■ Stated problem ■
Arrange everything from the line containing "Select the lowest" down to the line containing "pos(128,95)", both included, as a Markdown table with the columns "Row" and "Line". Number each row and omit blank lines.

[Recorded data]
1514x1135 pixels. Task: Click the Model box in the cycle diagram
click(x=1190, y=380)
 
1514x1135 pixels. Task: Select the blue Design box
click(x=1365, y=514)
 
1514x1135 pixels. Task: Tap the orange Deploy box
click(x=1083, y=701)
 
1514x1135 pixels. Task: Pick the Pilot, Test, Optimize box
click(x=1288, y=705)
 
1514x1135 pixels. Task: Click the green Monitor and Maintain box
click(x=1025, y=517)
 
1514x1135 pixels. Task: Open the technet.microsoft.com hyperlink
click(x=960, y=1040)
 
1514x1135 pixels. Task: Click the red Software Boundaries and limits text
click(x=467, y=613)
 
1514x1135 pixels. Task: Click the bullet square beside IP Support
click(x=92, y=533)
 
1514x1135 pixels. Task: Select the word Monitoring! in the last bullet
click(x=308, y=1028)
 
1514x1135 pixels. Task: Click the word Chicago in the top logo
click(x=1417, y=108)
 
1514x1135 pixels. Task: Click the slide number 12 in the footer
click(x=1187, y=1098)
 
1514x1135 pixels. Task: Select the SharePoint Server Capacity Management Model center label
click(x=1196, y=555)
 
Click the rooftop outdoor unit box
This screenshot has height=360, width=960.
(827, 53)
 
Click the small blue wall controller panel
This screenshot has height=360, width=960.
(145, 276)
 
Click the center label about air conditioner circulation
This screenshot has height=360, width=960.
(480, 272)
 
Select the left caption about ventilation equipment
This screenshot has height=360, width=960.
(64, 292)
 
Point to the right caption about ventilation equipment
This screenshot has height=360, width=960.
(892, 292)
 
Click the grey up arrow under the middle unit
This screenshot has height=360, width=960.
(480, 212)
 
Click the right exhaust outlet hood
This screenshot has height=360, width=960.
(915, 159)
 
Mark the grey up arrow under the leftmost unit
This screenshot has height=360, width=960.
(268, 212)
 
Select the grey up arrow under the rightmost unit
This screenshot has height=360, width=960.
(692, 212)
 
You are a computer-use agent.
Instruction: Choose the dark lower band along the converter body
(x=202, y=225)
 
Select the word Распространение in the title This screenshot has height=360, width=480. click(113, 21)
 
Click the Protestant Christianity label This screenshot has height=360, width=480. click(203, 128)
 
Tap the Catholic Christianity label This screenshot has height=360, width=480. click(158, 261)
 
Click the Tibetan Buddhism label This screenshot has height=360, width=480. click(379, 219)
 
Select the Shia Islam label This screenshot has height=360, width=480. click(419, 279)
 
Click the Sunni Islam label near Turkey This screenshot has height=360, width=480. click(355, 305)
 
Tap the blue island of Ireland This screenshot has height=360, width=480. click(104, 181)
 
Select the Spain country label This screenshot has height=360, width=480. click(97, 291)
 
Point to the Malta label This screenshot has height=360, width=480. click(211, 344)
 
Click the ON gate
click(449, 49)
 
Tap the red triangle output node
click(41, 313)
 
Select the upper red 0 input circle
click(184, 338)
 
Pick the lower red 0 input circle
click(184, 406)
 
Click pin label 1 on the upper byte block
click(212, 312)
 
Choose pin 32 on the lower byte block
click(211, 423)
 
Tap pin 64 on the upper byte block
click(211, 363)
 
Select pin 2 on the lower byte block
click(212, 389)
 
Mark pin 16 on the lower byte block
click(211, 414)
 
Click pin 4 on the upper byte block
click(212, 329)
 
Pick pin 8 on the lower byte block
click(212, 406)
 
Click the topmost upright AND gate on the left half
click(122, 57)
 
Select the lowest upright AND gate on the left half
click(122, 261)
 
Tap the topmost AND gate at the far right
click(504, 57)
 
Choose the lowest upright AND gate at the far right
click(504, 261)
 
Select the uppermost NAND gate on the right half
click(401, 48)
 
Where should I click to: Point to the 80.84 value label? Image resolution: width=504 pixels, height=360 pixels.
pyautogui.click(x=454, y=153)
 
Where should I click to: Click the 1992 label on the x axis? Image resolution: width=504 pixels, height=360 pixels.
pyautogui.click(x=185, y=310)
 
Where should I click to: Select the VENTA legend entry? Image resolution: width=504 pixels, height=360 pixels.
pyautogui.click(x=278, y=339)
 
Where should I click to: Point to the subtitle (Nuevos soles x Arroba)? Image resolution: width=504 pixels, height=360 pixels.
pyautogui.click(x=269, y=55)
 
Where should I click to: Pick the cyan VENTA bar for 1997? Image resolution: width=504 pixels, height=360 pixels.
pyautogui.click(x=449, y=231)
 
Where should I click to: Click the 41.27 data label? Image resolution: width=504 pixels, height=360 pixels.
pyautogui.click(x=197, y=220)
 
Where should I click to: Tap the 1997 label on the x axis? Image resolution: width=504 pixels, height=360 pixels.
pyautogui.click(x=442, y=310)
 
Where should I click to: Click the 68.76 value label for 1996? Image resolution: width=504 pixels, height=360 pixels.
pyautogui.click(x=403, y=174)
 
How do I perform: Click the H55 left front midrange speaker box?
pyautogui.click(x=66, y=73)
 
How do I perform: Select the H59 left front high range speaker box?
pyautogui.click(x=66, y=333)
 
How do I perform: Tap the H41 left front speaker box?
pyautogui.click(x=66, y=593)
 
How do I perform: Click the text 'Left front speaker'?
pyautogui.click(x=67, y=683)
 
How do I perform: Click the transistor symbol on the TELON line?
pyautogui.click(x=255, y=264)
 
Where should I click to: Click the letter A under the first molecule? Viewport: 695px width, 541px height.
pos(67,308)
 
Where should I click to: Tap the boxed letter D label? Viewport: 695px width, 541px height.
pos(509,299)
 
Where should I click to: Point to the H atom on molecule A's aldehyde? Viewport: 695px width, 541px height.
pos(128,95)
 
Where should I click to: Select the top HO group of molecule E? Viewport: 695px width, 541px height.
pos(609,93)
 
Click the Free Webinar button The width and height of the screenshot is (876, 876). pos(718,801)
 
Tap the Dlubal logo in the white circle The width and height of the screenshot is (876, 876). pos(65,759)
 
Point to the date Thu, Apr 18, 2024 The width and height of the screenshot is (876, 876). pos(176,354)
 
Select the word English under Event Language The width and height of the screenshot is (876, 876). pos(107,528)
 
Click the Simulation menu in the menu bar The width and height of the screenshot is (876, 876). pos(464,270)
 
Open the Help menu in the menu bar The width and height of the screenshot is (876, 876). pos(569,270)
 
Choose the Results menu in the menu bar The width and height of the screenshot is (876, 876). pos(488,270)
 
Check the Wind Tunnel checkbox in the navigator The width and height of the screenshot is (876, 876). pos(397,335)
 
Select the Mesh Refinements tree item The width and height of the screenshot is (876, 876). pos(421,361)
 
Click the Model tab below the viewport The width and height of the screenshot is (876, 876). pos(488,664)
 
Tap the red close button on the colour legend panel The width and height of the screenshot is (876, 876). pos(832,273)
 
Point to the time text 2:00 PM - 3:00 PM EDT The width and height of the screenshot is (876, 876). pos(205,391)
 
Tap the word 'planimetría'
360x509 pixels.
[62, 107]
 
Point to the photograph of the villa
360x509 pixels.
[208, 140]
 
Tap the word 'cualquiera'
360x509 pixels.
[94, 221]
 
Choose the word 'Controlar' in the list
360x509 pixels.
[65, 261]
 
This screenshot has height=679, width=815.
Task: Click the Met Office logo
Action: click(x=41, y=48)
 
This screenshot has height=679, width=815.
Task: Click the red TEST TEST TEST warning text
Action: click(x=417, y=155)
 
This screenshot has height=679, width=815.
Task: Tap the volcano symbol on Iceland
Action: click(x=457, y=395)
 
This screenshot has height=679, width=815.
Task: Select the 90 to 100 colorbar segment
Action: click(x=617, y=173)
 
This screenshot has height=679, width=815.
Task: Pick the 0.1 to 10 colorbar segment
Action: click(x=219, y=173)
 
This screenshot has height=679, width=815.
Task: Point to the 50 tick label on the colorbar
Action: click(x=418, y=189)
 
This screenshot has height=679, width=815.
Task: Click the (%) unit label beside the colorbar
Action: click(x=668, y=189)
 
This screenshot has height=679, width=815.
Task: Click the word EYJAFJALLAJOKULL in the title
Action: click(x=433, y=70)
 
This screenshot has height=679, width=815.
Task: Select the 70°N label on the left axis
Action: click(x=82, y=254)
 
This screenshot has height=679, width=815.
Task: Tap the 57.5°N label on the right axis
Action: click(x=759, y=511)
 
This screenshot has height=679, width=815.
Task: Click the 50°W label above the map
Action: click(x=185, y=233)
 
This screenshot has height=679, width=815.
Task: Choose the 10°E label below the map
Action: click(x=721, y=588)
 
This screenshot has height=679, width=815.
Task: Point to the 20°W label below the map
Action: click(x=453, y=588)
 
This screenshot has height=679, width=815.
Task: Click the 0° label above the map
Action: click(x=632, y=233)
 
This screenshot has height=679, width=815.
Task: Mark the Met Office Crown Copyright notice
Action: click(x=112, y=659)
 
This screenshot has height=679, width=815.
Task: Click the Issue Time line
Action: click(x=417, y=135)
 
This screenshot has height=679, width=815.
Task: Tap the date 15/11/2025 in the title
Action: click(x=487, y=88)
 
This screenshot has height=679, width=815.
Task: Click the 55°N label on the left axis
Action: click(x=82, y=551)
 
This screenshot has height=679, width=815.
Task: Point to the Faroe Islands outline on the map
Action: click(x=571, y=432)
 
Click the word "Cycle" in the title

■ Output ■
| Row | Line |
|---|---|
| 1 | Select the lowest upright AND gate on the left half |
| 2 | click(122, 261) |
| 3 | Tap the topmost AND gate at the far right |
| 4 | click(504, 57) |
| 5 | Choose the lowest upright AND gate at the far right |
| 6 | click(504, 261) |
| 7 | Select the uppermost NAND gate on the right half |
| 8 | click(401, 48) |
| 9 | Where should I click to: Point to the 80.84 value label? Image resolution: width=504 pixels, height=360 pixels. |
| 10 | pyautogui.click(x=454, y=153) |
| 11 | Where should I click to: Click the 1992 label on the x axis? Image resolution: width=504 pixels, height=360 pixels. |
| 12 | pyautogui.click(x=185, y=310) |
| 13 | Where should I click to: Select the VENTA legend entry? Image resolution: width=504 pixels, height=360 pixels. |
| 14 | pyautogui.click(x=278, y=339) |
| 15 | Where should I click to: Point to the subtitle (Nuevos soles x Arroba)? Image resolution: width=504 pixels, height=360 pixels. |
| 16 | pyautogui.click(x=269, y=55) |
| 17 | Where should I click to: Pick the cyan VENTA bar for 1997? Image resolution: width=504 pixels, height=360 pixels. |
| 18 | pyautogui.click(x=449, y=231) |
| 19 | Where should I click to: Click the 41.27 data label? Image resolution: width=504 pixels, height=360 pixels. |
| 20 | pyautogui.click(x=197, y=220) |
| 21 | Where should I click to: Tap the 1997 label on the x axis? Image resolution: width=504 pixels, height=360 pixels. |
| 22 | pyautogui.click(x=442, y=310) |
| 23 | Where should I click to: Click the 68.76 value label for 1996? Image resolution: width=504 pixels, height=360 pixels. |
| 24 | pyautogui.click(x=403, y=174) |
| 25 | How do I perform: Click the H55 left front midrange speaker box? |
| 26 | pyautogui.click(x=66, y=73) |
| 27 | How do I perform: Select the H59 left front high range speaker box? |
| 28 | pyautogui.click(x=66, y=333) |
| 29 | How do I perform: Tap the H41 left front speaker box? |
| 30 | pyautogui.click(x=66, y=593) |
| 31 | How do I perform: Click the text 'Left front speaker'? |
| 32 | pyautogui.click(x=67, y=683) |
| 33 | How do I perform: Click the transistor symbol on the TELON line? |
| 34 | pyautogui.click(x=255, y=264) |
| 35 | Where should I click to: Click the letter A under the first molecule? Viewport: 695px width, 541px height. |
| 36 | pos(67,308) |
| 37 | Where should I click to: Tap the boxed letter D label? Viewport: 695px width, 541px height. |
| 38 | pos(509,299) |
| 39 | Where should I click to: Point to the H atom on molecule A's aldehyde? Viewport: 695px width, 541px height. |
| 40 | pos(128,95) |